Re: [NUMA Balancing] e39bb6be9f: will-it-scale.per_thread_ops 64.4% improvement

From: Feng Tang
Date: Wed Apr 06 2022 - 05:38:38 EST


On Sat, Apr 02, 2022 at 04:50:05PM +0800, Feng Tang wrote:
> Hi Linus,
>
> On Fri, Apr 01, 2022 at 09:35:24AM -0700, Linus Torvalds wrote:
> > On Fri, Apr 1, 2022 at 2:42 AM kernel test robot <oliver.sang@xxxxxxxxx> wrote:
> > >
> > > FYI, we noticed a 64.4% improvement of will-it-scale.per_thread_ops due to commit:
> > > e39bb6be9f2b ("NUMA Balancing: add page promotion counter")
> >
> > That looks odd and unlikely.
> >
> > That commit only modifies some page counting statistics. Sure, it
> > could be another cache layout thing, and maybe it's due to the subtle
> > change in how NUMA_PAGE_MIGRATE gets counted, but it still looks a bit
> > odd.
>
> We did a quick check about cache stuff by disabling HW cache prefetch
> completely (writing 0xf to MSR 0x1a4), and the performance change
> is almost gone:
>
> ee97347fe058d020 e39bb6be9f2b39a6dbaeff48436
> ---------------- ---------------------------
> 134793 -1.4% 132867 will-it-scale.per_thread_ops
>
> The test box is a Cascadelake machine with 4 nodes, and the similar trend
> is found on a 2 nodes machine, that the commit has 55% improvement with
> HW cache prefetch enabled, and has less than 1% change when disabled.
>
> Though we still cannot pin-point the exact place affected.

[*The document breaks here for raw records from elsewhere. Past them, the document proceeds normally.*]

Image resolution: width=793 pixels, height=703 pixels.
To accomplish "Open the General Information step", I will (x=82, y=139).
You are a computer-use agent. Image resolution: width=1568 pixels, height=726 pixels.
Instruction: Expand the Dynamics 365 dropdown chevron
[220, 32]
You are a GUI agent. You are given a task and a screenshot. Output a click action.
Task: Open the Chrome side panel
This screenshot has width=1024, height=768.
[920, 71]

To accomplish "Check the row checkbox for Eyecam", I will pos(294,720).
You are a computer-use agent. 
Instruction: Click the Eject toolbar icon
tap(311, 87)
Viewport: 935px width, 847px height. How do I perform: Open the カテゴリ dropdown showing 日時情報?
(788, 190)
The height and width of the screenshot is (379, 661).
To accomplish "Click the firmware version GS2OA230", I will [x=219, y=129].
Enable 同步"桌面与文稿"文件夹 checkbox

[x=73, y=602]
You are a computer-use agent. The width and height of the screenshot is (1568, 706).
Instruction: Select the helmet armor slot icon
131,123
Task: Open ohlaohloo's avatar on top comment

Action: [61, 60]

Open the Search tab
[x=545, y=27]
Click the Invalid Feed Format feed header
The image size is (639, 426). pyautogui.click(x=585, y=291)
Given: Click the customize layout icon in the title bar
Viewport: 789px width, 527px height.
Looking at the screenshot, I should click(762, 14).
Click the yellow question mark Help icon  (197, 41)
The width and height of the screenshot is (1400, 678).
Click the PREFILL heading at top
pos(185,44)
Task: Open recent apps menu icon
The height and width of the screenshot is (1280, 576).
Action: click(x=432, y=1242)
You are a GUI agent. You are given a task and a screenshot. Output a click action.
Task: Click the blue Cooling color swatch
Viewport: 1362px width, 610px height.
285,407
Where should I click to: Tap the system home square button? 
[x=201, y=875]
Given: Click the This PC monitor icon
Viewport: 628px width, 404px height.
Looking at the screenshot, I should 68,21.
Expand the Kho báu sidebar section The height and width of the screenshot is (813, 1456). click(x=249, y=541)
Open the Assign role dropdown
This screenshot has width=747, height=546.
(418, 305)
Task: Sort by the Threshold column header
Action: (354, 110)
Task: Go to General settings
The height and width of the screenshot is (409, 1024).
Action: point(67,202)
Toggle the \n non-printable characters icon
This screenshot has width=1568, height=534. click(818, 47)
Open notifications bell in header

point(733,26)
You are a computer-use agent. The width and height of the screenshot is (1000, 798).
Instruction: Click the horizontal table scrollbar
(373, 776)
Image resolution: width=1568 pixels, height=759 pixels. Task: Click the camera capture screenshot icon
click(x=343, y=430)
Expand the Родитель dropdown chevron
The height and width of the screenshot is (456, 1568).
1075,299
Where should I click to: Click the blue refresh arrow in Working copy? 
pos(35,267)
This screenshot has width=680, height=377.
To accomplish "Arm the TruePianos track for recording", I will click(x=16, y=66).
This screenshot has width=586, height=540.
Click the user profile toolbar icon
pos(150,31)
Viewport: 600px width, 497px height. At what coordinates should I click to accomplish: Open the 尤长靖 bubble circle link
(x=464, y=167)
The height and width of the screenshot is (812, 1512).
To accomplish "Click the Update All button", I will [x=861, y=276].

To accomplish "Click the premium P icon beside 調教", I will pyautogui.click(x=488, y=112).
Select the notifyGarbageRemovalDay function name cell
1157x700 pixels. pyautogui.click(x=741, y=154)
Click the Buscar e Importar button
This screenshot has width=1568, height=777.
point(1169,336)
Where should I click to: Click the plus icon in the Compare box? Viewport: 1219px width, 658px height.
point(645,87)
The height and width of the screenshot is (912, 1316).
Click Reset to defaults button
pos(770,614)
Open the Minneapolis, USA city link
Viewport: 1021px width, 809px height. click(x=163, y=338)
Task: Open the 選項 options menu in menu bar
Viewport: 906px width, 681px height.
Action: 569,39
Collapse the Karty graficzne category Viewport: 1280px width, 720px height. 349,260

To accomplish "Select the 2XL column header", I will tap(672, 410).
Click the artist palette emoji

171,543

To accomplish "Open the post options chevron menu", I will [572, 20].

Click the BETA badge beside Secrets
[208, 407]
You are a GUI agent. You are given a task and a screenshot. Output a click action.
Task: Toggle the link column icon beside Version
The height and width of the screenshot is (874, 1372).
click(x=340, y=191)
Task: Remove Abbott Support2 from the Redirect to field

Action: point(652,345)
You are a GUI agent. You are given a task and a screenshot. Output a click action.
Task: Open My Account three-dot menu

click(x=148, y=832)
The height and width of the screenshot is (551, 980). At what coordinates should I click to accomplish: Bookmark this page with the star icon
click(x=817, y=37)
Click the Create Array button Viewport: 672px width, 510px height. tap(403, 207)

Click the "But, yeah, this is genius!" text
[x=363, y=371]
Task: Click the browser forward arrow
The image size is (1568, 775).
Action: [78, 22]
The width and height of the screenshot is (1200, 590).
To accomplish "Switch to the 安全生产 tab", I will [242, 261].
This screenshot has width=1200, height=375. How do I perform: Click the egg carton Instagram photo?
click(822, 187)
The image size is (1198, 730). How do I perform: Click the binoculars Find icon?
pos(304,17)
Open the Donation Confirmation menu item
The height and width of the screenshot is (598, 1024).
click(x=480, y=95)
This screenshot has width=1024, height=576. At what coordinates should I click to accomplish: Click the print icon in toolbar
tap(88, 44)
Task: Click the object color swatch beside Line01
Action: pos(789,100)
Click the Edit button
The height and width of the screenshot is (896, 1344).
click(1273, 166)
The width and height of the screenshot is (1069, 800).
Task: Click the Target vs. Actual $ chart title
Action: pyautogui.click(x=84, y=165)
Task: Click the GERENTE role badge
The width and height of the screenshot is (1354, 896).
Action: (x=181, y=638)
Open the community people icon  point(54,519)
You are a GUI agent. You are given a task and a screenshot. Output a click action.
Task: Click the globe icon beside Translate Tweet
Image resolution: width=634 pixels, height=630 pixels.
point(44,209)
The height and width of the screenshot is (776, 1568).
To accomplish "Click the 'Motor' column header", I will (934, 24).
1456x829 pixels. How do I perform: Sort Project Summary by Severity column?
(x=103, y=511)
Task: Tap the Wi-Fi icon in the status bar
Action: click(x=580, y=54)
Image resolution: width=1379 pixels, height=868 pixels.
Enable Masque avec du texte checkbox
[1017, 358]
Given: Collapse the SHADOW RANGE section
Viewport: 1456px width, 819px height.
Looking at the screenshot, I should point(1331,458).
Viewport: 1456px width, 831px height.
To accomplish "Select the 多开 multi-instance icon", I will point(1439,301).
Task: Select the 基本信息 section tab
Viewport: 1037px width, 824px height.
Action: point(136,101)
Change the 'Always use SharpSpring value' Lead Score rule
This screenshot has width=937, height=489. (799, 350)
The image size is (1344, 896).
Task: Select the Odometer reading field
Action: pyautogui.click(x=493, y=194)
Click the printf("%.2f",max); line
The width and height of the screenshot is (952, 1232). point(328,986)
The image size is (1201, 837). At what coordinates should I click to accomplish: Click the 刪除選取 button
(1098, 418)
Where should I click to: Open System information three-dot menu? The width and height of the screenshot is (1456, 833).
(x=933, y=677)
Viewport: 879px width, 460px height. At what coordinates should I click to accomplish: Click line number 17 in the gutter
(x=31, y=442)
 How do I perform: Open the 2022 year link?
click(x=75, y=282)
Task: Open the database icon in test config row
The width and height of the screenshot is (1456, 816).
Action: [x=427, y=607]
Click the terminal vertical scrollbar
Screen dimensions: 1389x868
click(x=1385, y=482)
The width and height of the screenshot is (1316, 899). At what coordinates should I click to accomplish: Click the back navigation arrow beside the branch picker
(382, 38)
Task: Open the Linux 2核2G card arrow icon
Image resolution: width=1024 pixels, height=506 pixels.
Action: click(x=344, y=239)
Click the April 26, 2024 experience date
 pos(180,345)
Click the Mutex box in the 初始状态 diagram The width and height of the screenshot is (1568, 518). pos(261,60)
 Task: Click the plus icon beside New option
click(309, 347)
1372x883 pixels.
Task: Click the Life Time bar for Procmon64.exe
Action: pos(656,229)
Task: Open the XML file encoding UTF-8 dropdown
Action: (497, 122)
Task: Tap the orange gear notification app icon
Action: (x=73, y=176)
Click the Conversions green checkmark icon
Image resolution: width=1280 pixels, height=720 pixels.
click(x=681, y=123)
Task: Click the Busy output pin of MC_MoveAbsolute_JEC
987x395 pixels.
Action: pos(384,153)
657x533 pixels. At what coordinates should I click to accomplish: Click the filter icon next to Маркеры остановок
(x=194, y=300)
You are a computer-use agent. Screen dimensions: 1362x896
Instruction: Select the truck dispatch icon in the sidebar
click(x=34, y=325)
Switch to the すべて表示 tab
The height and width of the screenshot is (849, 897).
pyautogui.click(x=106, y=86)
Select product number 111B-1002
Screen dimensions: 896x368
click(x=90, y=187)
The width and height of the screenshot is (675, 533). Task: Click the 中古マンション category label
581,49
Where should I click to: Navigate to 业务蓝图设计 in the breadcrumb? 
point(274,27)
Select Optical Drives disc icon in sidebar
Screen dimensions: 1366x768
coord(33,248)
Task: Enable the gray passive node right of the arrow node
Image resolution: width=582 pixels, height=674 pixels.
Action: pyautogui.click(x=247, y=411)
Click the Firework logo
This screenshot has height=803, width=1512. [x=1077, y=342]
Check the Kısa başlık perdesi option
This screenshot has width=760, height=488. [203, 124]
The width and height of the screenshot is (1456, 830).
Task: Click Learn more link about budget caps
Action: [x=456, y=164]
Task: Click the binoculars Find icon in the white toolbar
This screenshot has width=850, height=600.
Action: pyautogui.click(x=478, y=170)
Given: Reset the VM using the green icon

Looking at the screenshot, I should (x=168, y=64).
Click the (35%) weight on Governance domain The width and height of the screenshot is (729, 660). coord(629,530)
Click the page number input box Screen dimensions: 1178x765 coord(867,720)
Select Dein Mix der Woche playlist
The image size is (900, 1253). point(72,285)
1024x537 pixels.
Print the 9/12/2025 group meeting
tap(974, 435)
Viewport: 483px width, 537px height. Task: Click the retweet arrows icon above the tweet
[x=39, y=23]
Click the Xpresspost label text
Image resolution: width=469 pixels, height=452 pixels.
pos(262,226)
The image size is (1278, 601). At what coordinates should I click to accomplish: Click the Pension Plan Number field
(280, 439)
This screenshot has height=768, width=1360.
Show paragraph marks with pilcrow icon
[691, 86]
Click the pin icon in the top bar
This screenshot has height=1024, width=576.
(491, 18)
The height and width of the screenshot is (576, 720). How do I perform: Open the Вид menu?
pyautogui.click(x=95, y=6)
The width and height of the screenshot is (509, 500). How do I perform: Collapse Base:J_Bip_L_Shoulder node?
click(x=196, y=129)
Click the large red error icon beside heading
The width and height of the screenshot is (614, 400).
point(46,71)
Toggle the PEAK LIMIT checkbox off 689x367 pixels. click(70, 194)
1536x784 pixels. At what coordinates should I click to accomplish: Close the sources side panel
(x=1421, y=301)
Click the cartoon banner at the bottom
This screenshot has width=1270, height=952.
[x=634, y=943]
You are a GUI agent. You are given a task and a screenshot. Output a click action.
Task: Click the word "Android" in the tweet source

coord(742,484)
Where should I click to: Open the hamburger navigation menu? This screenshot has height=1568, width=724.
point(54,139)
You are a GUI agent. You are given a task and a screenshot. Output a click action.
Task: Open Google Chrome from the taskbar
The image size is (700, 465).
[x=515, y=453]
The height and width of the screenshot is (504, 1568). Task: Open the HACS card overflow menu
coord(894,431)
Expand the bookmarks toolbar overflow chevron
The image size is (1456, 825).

We did more tests and debugs, and here are some updates:

* For the HW cache prefetcher, we narrowed down it to be related with
'L2 cache prefetcher', and not the 'L2 adjacent cache line prefetcher'.
We can't find any documents about the detail of the prefetcher, which
make it hard to analyze how the performance is affected

* Debug shows the change is related with the struct 'mem_cgroup''s size
change, that with commit ee97347fe058d020, its size is 4096, which turns
to 4160 with commit e39bb6be9f2b3.
- commit e39bb6be9f2b adds one counter 'PGPROMOTE_SUCCESS' and some
code change, if we remove the code change and leave the counter,
the 60% improvement remains.
- revert e39bb6be9f2b, and only add 16 bytes padding inside 'mem_cgroup',
the 60% change also remains. Debug patch is as below:

diff --git a/include/linux/memcontrol.h b/include/linux/memcontrol.h
index a68dce3873fcc..2bd56fb2e5b5f 100644
--- a/include/linux/memcontrol.h
+++ b/include/linux/memcontrol.h
@@ -303,6 +303,8 @@ struct mem_cgroup {
/* memory.stat */
struct memcg_vmstats vmstats;

+ unsigned long padding[2];
+
/* memory.events */
atomic_long_t memory_events[MEMCG_NR_MEMORY_EVENTS];

Thanks,
Feng

> Also per our experience, the patch changing vm statistics can easily
> trigger strange performance bumps for micro-benchmarks like will-it-scale,
> stress-ng etc.
>
> Thanks,
> Feng
>
>
> > Linus